[Start of section]

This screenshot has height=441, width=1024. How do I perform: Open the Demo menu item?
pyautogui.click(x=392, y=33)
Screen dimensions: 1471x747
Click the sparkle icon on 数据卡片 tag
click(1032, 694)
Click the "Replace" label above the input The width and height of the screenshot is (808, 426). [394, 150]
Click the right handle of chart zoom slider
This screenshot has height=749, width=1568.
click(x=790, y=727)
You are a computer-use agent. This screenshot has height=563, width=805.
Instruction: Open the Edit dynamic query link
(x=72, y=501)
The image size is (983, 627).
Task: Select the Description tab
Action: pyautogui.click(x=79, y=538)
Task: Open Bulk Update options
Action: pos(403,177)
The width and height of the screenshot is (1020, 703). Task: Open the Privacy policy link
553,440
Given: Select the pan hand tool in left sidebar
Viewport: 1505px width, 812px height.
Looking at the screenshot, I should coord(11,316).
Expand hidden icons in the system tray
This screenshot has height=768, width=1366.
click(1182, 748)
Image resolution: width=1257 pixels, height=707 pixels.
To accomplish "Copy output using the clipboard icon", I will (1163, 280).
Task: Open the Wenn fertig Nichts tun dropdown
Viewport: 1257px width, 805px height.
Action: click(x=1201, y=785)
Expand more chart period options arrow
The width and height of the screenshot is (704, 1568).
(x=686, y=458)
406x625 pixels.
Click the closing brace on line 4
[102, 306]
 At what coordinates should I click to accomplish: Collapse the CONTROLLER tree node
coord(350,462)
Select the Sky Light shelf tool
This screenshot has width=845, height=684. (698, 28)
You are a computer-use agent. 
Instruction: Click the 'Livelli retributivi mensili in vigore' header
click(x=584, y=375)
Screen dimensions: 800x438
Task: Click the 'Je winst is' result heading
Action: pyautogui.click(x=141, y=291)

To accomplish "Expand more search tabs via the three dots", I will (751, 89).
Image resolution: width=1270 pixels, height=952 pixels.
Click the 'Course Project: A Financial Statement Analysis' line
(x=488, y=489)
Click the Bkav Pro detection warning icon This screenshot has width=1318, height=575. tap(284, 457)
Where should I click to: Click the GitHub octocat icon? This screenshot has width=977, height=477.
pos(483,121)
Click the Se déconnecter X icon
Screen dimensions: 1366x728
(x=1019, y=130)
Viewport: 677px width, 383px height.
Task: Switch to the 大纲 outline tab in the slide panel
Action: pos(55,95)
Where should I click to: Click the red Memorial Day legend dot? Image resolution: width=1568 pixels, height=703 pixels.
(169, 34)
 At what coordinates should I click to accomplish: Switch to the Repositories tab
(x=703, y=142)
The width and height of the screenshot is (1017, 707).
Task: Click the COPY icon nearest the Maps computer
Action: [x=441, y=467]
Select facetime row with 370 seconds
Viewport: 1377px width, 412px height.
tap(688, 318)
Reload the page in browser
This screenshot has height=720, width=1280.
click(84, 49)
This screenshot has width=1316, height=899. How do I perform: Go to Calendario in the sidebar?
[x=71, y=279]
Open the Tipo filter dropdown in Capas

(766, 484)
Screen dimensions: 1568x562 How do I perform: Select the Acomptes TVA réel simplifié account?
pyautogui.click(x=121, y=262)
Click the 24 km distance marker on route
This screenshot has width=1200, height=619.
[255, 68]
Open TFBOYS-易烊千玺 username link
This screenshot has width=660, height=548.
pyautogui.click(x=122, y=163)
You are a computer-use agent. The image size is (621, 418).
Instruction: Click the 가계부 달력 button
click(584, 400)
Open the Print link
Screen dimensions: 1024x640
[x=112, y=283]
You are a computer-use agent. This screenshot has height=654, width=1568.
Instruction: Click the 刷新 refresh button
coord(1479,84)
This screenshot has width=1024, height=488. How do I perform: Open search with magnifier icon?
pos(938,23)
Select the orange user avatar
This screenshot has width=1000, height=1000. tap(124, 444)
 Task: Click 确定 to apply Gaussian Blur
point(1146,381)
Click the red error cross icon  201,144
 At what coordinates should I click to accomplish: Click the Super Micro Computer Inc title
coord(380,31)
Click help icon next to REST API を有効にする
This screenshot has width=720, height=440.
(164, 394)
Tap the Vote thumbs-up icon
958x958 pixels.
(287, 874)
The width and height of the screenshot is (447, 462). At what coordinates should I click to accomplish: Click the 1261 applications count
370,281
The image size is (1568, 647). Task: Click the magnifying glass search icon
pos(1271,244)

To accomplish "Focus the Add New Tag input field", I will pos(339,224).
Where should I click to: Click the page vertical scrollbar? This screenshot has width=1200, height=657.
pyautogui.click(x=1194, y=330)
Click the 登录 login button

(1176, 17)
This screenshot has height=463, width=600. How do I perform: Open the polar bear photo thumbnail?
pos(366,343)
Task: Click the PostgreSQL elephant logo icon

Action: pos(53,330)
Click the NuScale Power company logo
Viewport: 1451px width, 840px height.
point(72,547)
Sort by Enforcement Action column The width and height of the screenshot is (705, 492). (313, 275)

[End of section]

• EXERCISE DETAILS:
Count lines above with the word "chart". Give the number only.

• ANSWER SPACE:
2